In the first serious incident of violence in Bangui this year, the assault late Saturday saw two unidentified attackers hurl grenades at a cafe called “On the Crossroads of Peace” during a performance, said Herve Verhoosel, spokesman for the UN peacekeeping force MINUSCA.
CAR’s minister for public security, Henri Wanzet, told state radio that four people had died in the attack and around 20 were injured. An official probe has been opened, Wanzet said.
The cafe is located near the PK5 majority Muslim district of Bangui, once a Muslim rebel bastion, and now home to several armed groups.
Among those injured in Saturday’s attack were several musicians from the group that was performing, Verhoosel said.
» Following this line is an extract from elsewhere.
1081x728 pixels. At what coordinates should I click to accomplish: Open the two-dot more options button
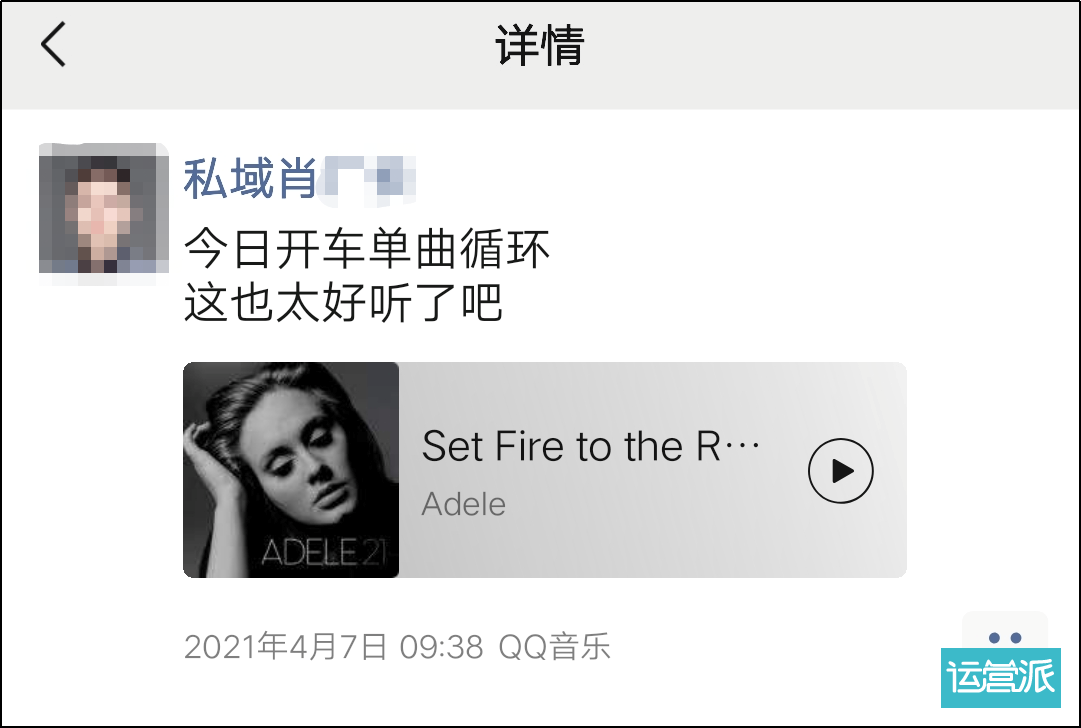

A doctor at the hospital where the injured were rushed for treatment said 21 people had been admitted.
Seven others were taken to another health centre, a local official with Doctors Without Borders (MSF) medical charity said.
A local public figure said three people were killed later in the night in revenge attacks — two of whom had their throats cut and one who was beaten to death.
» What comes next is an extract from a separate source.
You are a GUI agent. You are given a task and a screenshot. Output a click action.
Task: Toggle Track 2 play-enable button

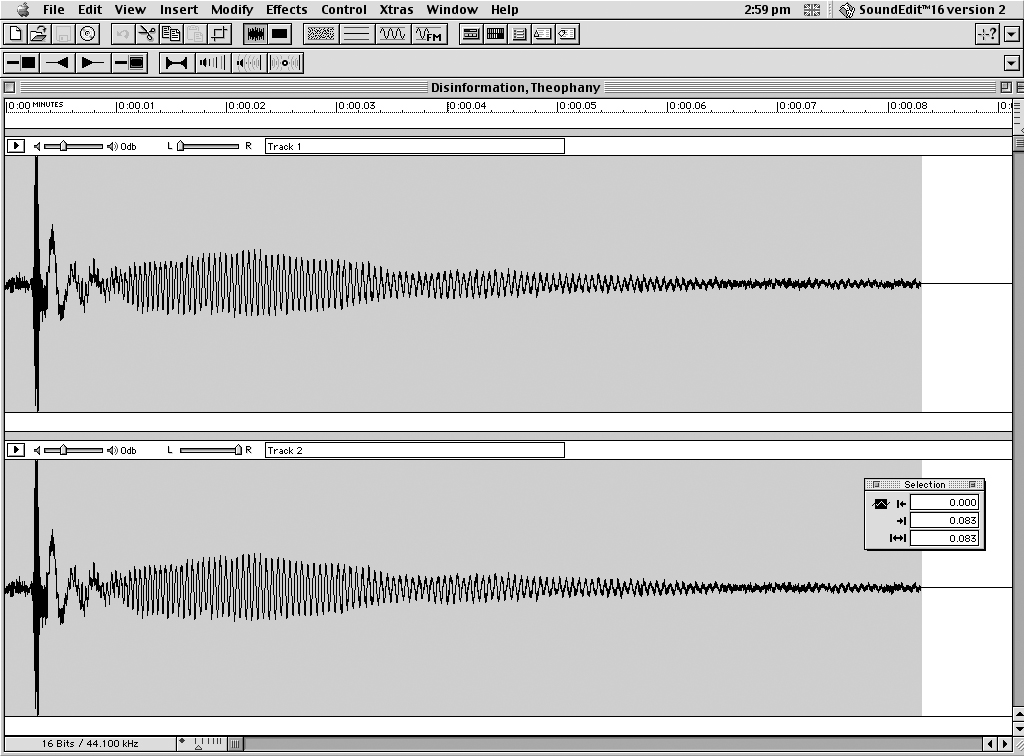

“They were two motorcycle-taxi drivers and a young man who was walking in the neighbourhood,” the man, who asked not to be identified, told AFP. “They are innocents”.
He appealed for calm in the neighbourhood where sporadic gunfire could be heard and armed members of “self-defence” groups patrolled. An armoured car carrying MINUSCA troops was stationed at the entrance to PK5.
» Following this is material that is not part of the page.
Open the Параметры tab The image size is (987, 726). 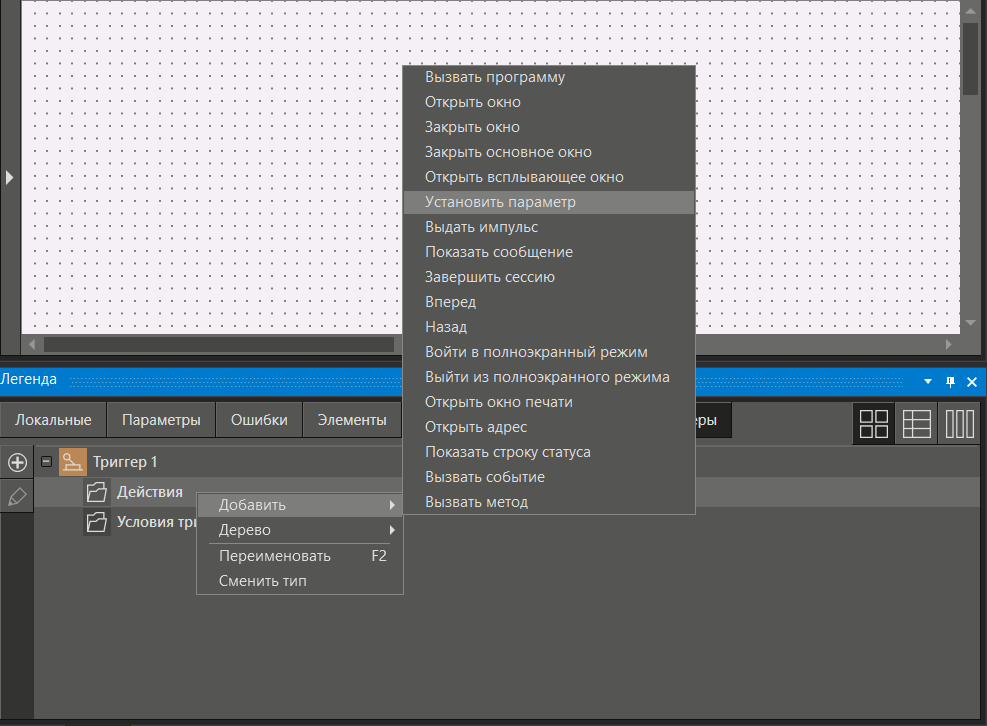pos(161,420)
An AFP correspondent saw three bodies taken to the morgue from a local mosque.
A witness who did not give his name said the attackers at the cafe had launched four grenades.
In a video posted on his Facebook page, the concert’s singer Ozaguin – dubbed the king of Central African rumba – confirmed six of his fellow musicians had been injured.
He said he was surprised that he was not himself injured by grenade fragments.
“Ozaguin came to perform here to ensure that all Central Africans – Muslims and Christians – can find some social cohesion,” the cafe’s owner, Issiakou Guymba, told AFP.
“An unidentified group came on a motorcycle-taxi, they threw one or some grenades in the middle of the crowd,” he said.
“It makes us lose hope, when people come to cause panic like that among the population.”
Mired in poverty but rich in diamonds and other minerals, CAR has been battered by a conflict between rival militias that began after then-president Francois Bozize was overthrown in 2013.
Under a UN mandate, the former colonial power France intervened to push out the Muslim Seleka rebels who had taken over, and the UN launched a peacekeeping mission in 2014.
But the country remains chronically prone to violence, with armed groups controlling most of the country.
Fighting between armed groups around the town of Batangafo in northern CAR left at least two dead and 10 wounded at the end of last month.